Я пересмотрел все бумаги, открыл последнюю почту – судя по штемпелям, в последний раз Уэзерби был здесь шесть недель назад. Почту я забрал с собой, но интереса она не представляла. Помимо прочего, было предложение из одной техасской булочной, задававшейся вопросом, сможет ли уважаемый джентльмен пережить Рождество без всемирно знаменитой выпечки, доставляемой всем его друзьям. В записке из Бромптонской библиотеки сообщалось, что роман Джорджетт Хейер «Эти старые тени» будет ждать его четырнадцать дней.
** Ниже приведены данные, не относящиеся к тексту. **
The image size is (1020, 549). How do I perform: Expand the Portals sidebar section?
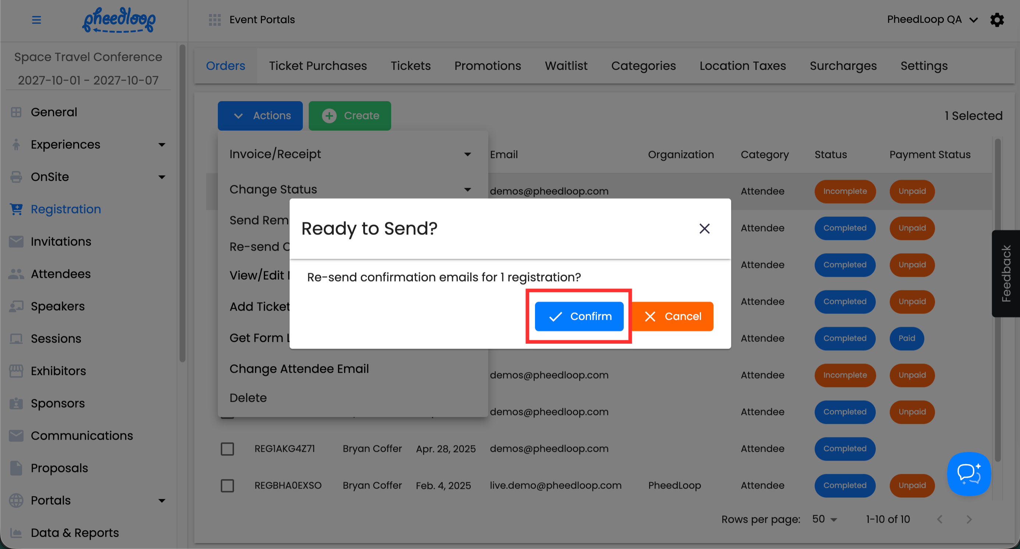click(162, 501)
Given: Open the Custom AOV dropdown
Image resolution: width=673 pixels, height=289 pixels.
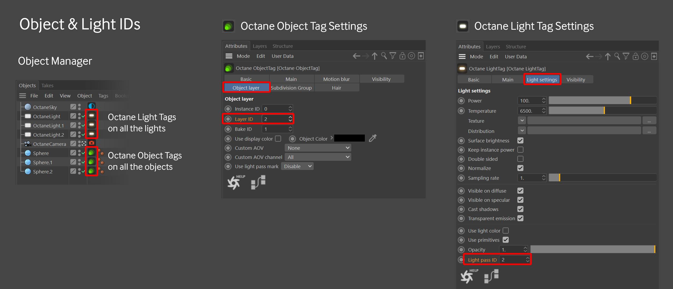Looking at the screenshot, I should tap(318, 148).
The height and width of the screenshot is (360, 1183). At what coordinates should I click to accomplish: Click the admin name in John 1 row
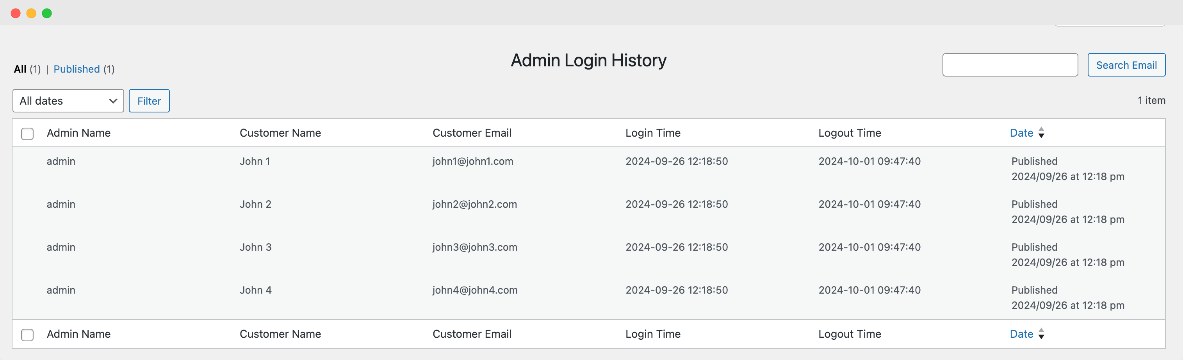coord(61,161)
На общем фоне выделялся также бланк-заявка на обед в честь Дня основателей в Чартерхаусе.

Все указывало на то, что и этот визит станет таким же бесплодным, как и визит к Скэтлиффу, когда меня посетила мысль, что кухня кажется меньшей по размерам, чем ей следовало бы быть, исходя из размеров квартиры. Я присмотрелся, но несколько минут не мог сообразить, что здесь не так. А потом понял: ее стена должна была равняться стене столовой, но этого не наблюдалось. Площадь примерно в двадцать квадратных футов куда-то потерялась.

Я открыл кухонный буфет, убрал стопку банок с бобами «Хайнц», просунул руку и ощупал заднюю стену. Вместо штукатурки мои пальцы коснулись дерева. Я пошарил еще и нашел задвижку, которую без труда отодвинул. Внезапно весь буфет сдвинулся в сторону, открыв дверь. Я отодвинул его и вошел. Темно. Я щелкнул зажигалкой, нашел выключатель, и комната озарилась тусклым оранжевым светом. Оглядевшись, я, может быть, впервые за несколько последних дней получил подтверждение того, что не тронулся рассудком и не повредился умом. Это была вполне себе современная фотолаборатория, безупречно чистая и оснащенная передовым оборудованием.

Я обыскал ее всю, дюйм за дюймом, а потом обыскал всю квартиру, но так и не наткнулся на что-то, что показалось бы интересным. Ни одной даже крохотной детальки, которая заняла бы свободное место в большом пазле. Конечно, секретная фотолаборатория – это странно, но вовсе не обязательно, что за ней скрывается что-то тайное. Я понимал, что Уэзерби не станет фотографировать пейзажи Уэльса, но если не их, то что? Ответа у меня не было. Может быть, ему просто нравится проводить время в темной комнате, щелкая себе орешки. И если так, то, надо признать, шелуху он подмел хорошо.